__EXERCISE__
Beginning with the line containing "Given: Click the search magnifier icon" and ending with the line containing "Screen dimensions: 948x542", write out each line of the records below exactly; pictures and lines outside that range are left out.

__EXTRACTED INFORMATION__
--

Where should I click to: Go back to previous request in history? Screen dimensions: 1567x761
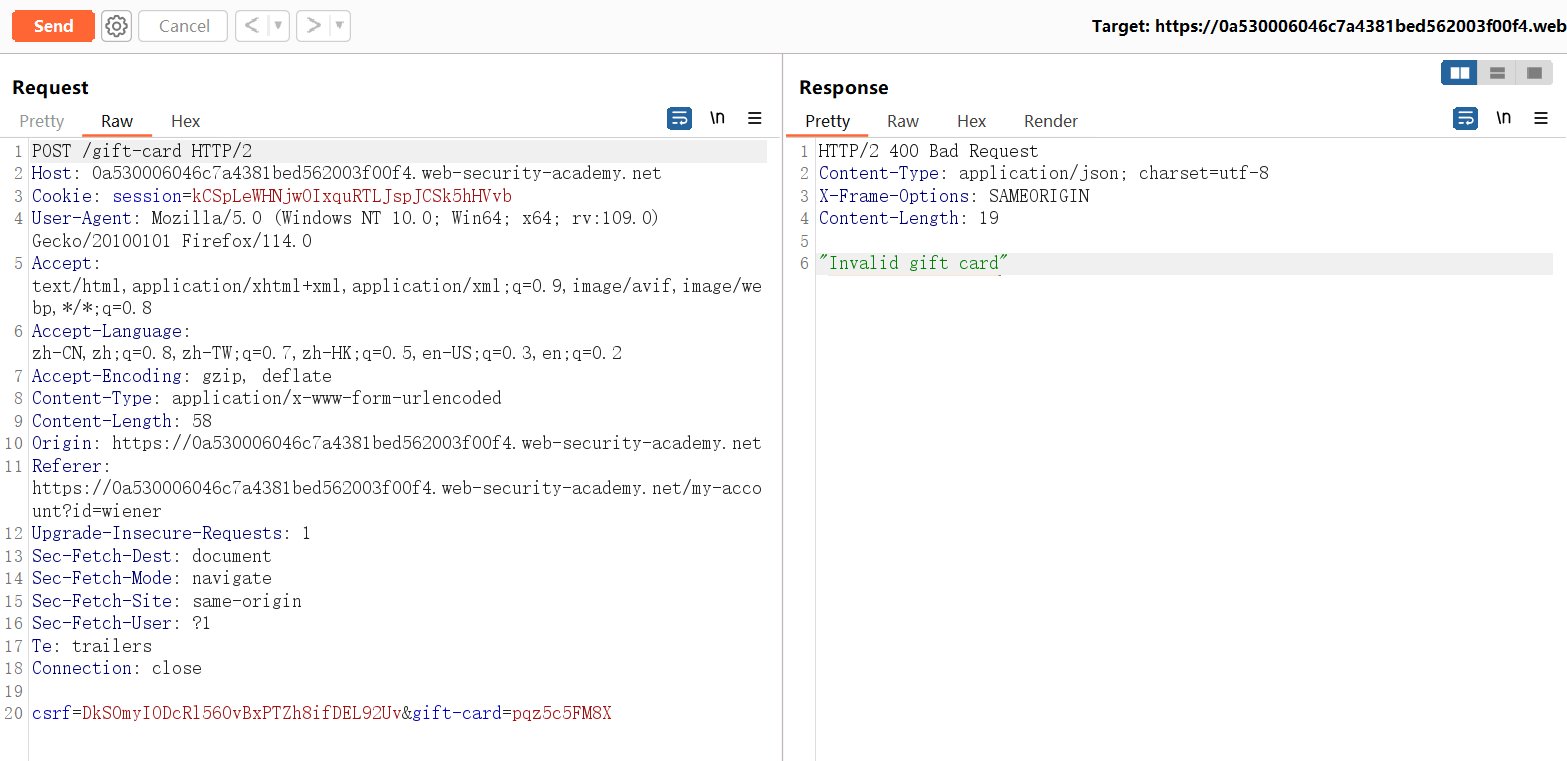click(x=252, y=26)
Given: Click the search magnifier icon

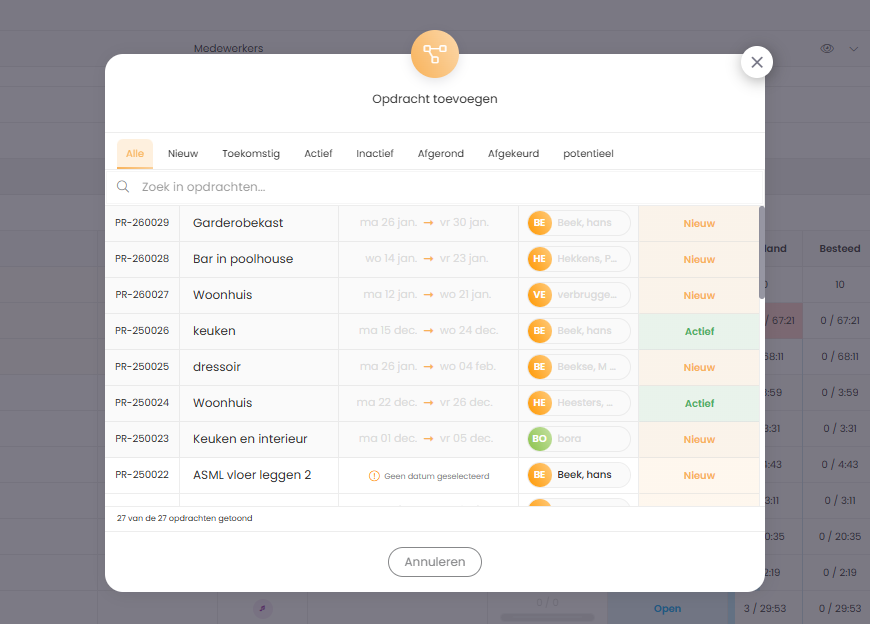Looking at the screenshot, I should coord(123,187).
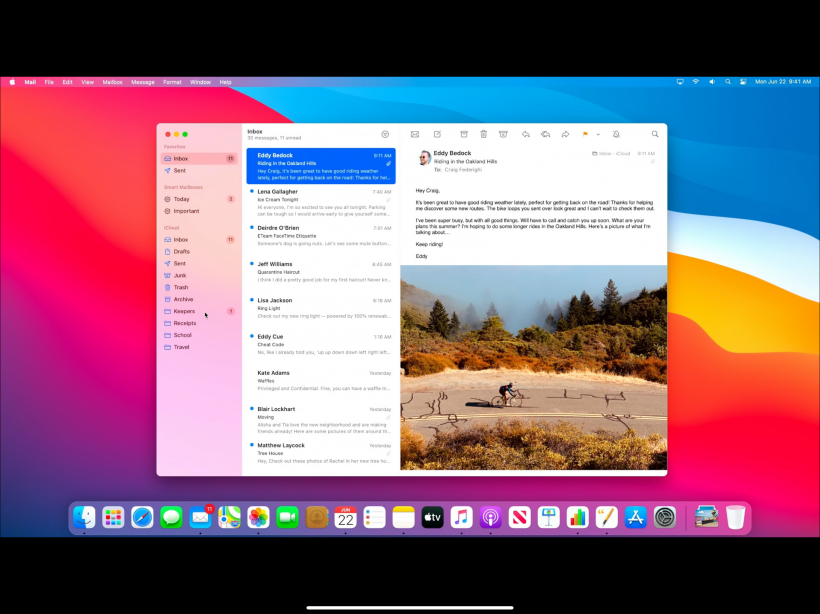This screenshot has height=614, width=820.
Task: Open the flag color dropdown arrow
Action: point(598,134)
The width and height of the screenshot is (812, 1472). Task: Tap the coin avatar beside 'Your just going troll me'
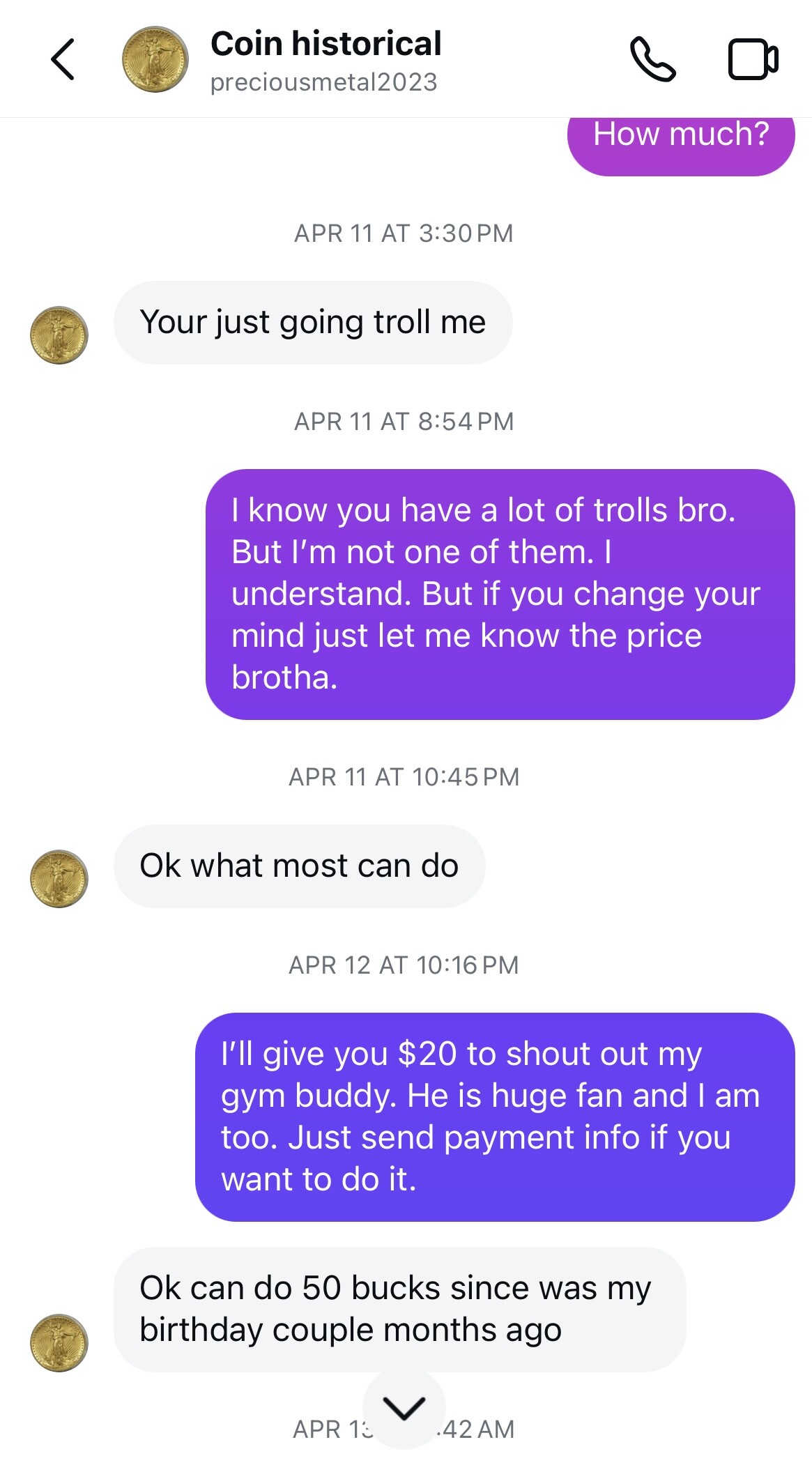click(59, 335)
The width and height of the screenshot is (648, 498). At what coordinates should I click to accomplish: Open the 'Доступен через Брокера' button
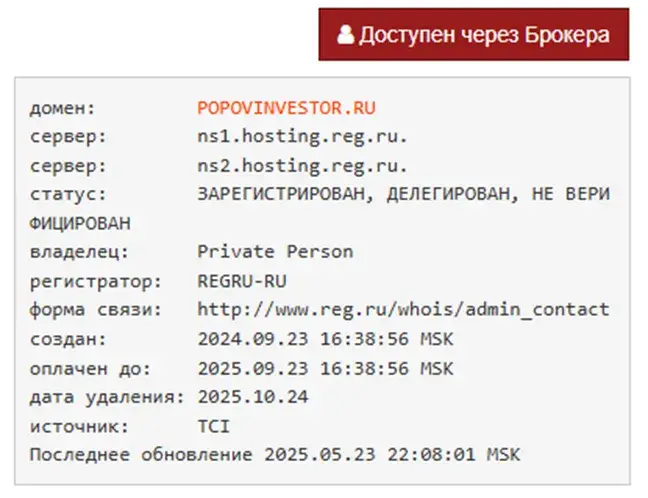pyautogui.click(x=474, y=34)
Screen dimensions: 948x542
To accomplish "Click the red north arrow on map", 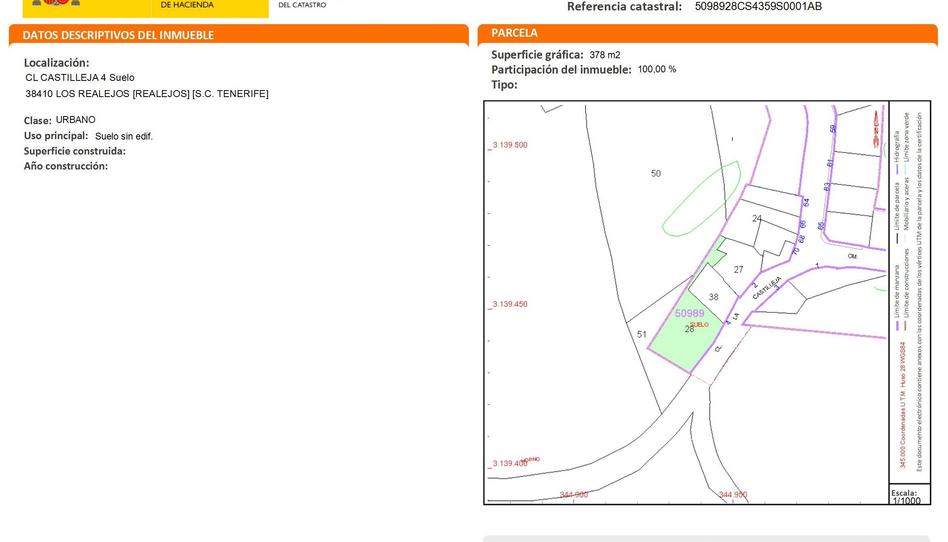I will 877,128.
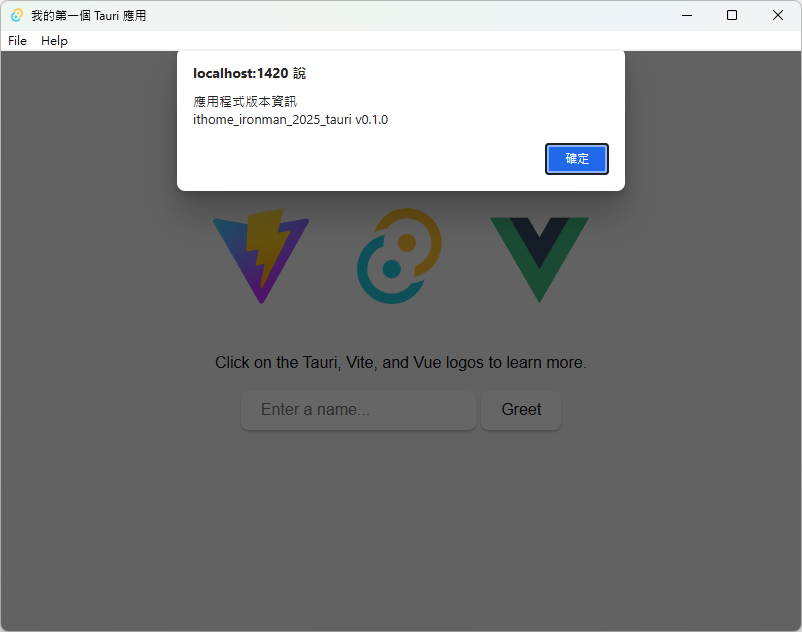Click empty menu bar space right of Help
This screenshot has width=802, height=632.
(x=435, y=40)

--

__TASK SOLUTION__
Given: Click the search magnifier icon

Looking at the screenshot, I should coord(123,187).
This screenshot has height=614, width=820.
Task: Open the flag color dropdown arrow
Action: point(598,134)
The width and height of the screenshot is (812, 1472). Task: Tap the coin avatar beside 'Your just going troll me'
click(59, 335)
The width and height of the screenshot is (648, 498). At what coordinates should I click to accomplish: Open the 'Доступен через Брокера' button
pyautogui.click(x=474, y=34)
Screen dimensions: 948x542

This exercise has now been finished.